Outro ponto importante são os casos de homofobia, que geralmente são caracterizados por cantos entoados durante os jogos, além de gestos e gritos racistas, que configuram crime.
A mídia também reflete este cenário. Um estudo de mestrado realizado por Marcelo Palhares, da Escola de Educação Física e Esporte (EEFE) da USP, e que examinou 2.258 notícias, caracterizou três principais tópicos de análise: fidelidade, fiscalização e violência.
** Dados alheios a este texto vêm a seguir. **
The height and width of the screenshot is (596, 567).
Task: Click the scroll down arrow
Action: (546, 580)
O Jornal da USP informa que a pesquisa identificou que “o primeiro refere-se principalmente ao amor da torcida pelo time, e ao compromisso dela em acompanhá-lo e transformar as arquibancadas em festa. O segundo diz respeito à cobrança feita pela torcida sobre o time, frente a algum resultado ou situação insatisfatória. Já o terceiro traz episódios de violência que envolvem a torcida. Neste último, porém, foi identificado que a associação da violência à torcida restringe-se apenas à violência física”. O autor complementa ao argumentar o seguinte: “outros fenômenos violentos além dos físicos, como a homofobia, racismo, xenofobia, entre outras, não se vinculam à palavra violência nas matérias. Assim, o debate sobre o assunto fica reduzido, o que propicia uma associação simplista das torcidas organizadas à violência nos jogos, sendo esta retratada como a grande responsável pelas brigas nas arquibancadas”.
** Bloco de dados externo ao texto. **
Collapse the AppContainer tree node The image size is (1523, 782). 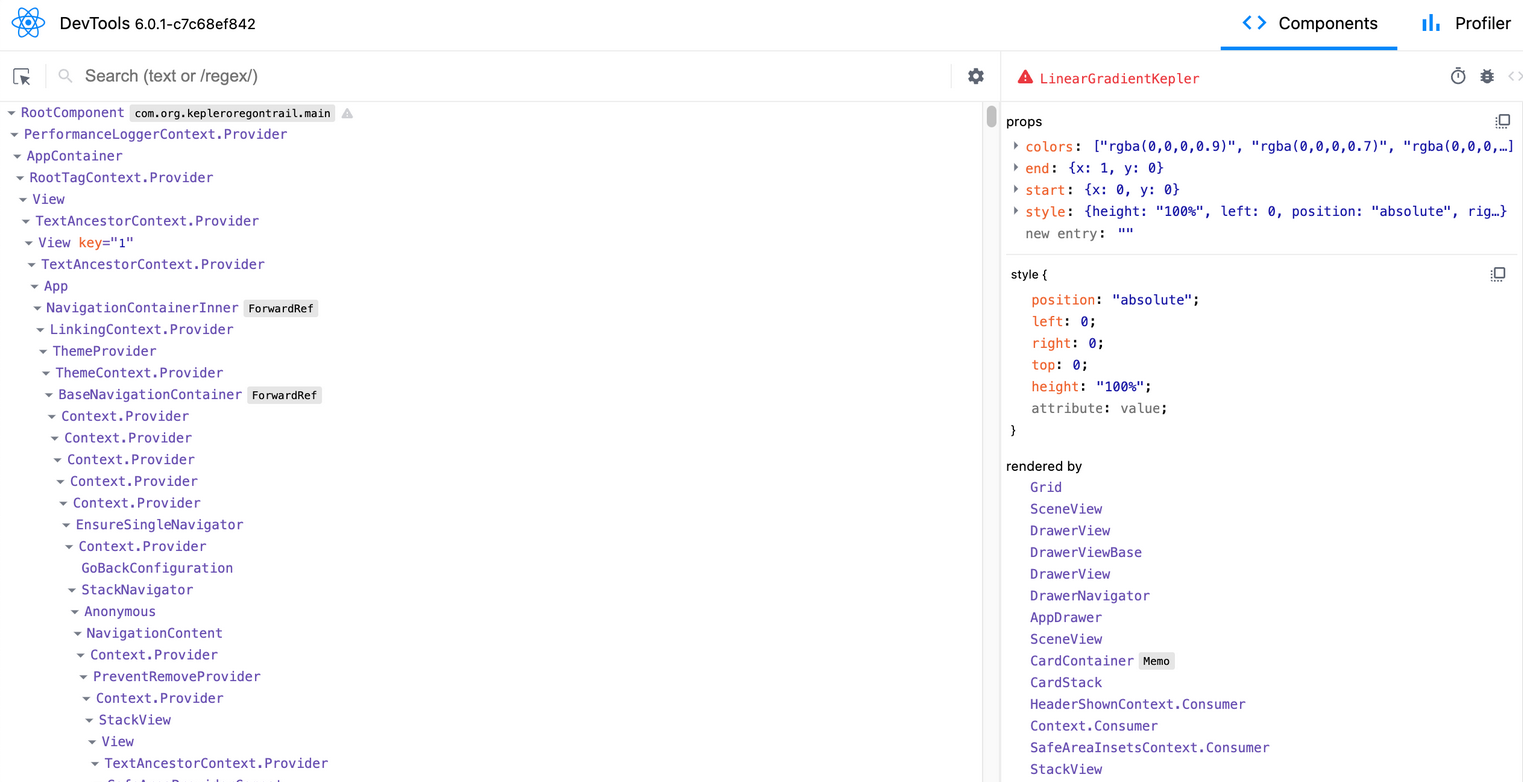(17, 156)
Durante a pandemia, o número de casos diminuiu devido à ausência de torcedores nos estádios e nas ruas, reflexo das medidas que impuseram restrições à circulação de pessoas em eventos esportivos. Porém os casos voltaram a aparecer com a liberação do público nos estádios.
Um caso ocorrido em 28 de setembro de 2022 mostrou algo que não acontece normalmente: torcidas de Cruzeiro e Palmeiras promoveram cenas de agressão na Rodovia Fernão Dias, envolvendo pessoas que só estavam de passagem pelo local. Em entrevista ao portal Terra, César Saad, delegado da DRADE (Delegacia de Polícia de Repressão aos Delitos de Intolerância Esportiva, em São Paulo) comentou a situação. “Temos mantido reuniões semanais com torcedores dos grandes clubes paulistas. Há um diálogo e maior controle neste sentido. Mas o que tem acontecido são muitas brigas com torcedores de fora do Estado, que, quando vêm para São Paulo, têm se envolvido em confusão, apesar de todo o trabalho do Batalhão de Choque da Polícia Militar”, disse ele.
Porém, mesmo com este cenário, não se deve generalizar o comportamento de membros das torcidas organizadas. Elas também cumprem um papel social importante, como em ações beneficentes para populações carentes e na difusão de mensagens de solidariedade. Datas como o Dia das Crianças, Páscoa e Natal servem de mote para as causas sociais das torcidas. Também houve união das torcidas para defender o estado democrático no Brasil diante de manifestações golpistas.
Em 9 de janeiro de 2023, após os atos de terrorismo em Brasília, as vertentes de torcidas que se denominam antifascistas se reuniram em frente ao Museu de Arte de São Paulo (MASP) para protestar contra a tentativa de golpe de Estado. O maior exemplo histórico desse posicionamento é o da iniciativa “Democracia Corinthiana”, que apoiava o movimento Diretas Já, contrário à Ditadura Militar no Brasil.
É importante que a relação entre os casos de violência no futebol e o papel da justiça seja entendida de forma mais profunda, e não somente como senso comum. Essas organizações, complexas, são movidas pelas cores de seus times, mas também extrapolam o papel esportivo e abrangem grandes causas sociais. Cabe ao Estado garantir a segurança de todos, independentemente de suas bandeiras.